This follows a blinded review of the stage one tolerability and safety data, adhering to the study protocol.
Tailored to prevent invasive pneumococcal disease (IPD), VAX-31’s safety, tolerability, and immunogenicity are being assessed in this trial on healthy infants.
Vaxcyte anticipates sharing topline data from the trial’s primary three-dose immunisation series in mid-2026.
Vaxcyte co-founder and CEO Grant Pickering said: “Advancing to stage two of the VAX-31 infant Phase II study represents a significant step forward in evaluating the broadest vaccine candidate in the clinic today for this vulnerable population.”
The randomised, double-blind, active-controlled Phase II study compared the vaccine’s tolerability, immunogenicity, and safety against Prevnar 20 (PCV20) in healthy infants.
In Stage 1, the tolerability and safety of the vaccine were assessed following the initial vaccination at various dosage levels of low, middle, and high in 48 infant subjects.
These received either VAX-31 or PCV20. Subjects who received VAX-31 in the first stage will proceed with the standard dosing regimen in the final stage.
The ongoing stage two aims to assess VAX-31 at the same dosing levels in nearly 750 infants, comparing it against PCV20.

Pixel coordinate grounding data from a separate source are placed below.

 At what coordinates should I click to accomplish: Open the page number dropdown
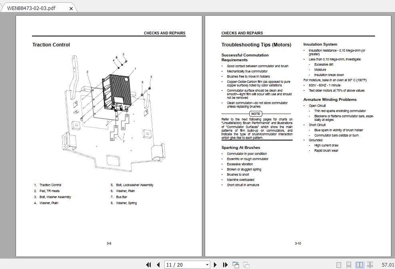tap(207, 265)
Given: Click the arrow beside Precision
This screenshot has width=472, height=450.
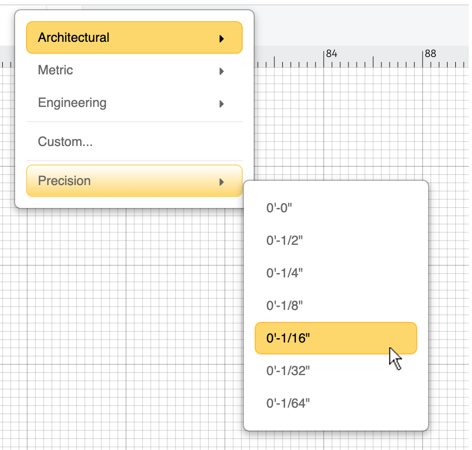Looking at the screenshot, I should click(x=222, y=182).
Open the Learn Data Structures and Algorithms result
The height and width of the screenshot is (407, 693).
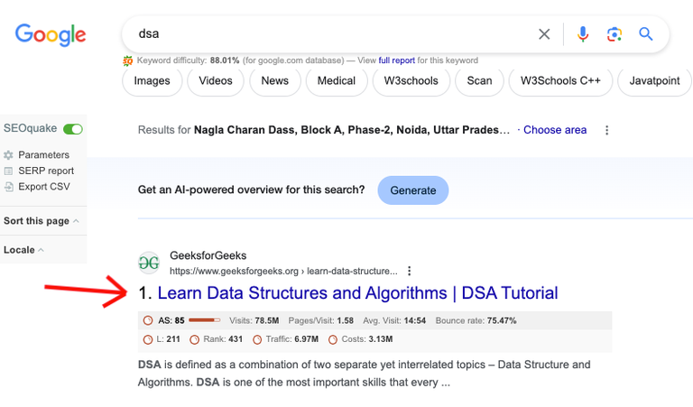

The trial’s design, which includes a primary immunisation series, is aligned with recommendations from the Advisory Committee on Immunization Practices (ACIP). The series comprises three doses administered at two, four, and six months of age, followed by a booster dose at 12-15 months.
Prespecified immunogenicity endpoints of the study will focus on immune responses to both common and distinct serotypes in VAX-31, compared to PCV20.
Immune responses following the primary series (post-dose 3 or PD3) will be assessed by measuring serotype-specific immunoglobulin G (IgG) seroconversion rates, which is the proportion of subjects achieving the accepted IgG threshold of ≥0.35mcg/mL at 30 days PD3.
Additionally, IgG geometric mean titers will be measured at both 30 days PD3 and post-dose 4 (PD4), alongside other immunogenicity endpoints.
Safety evaluations will continue for six months post-booster across all study subjects. The trial is being conducted at around 50 sites in the US.
In September 2022, the company concluded subject enrolment in the Phase II trial of VAX-24, in healthy adults aged 65 years and above for IPD prevention.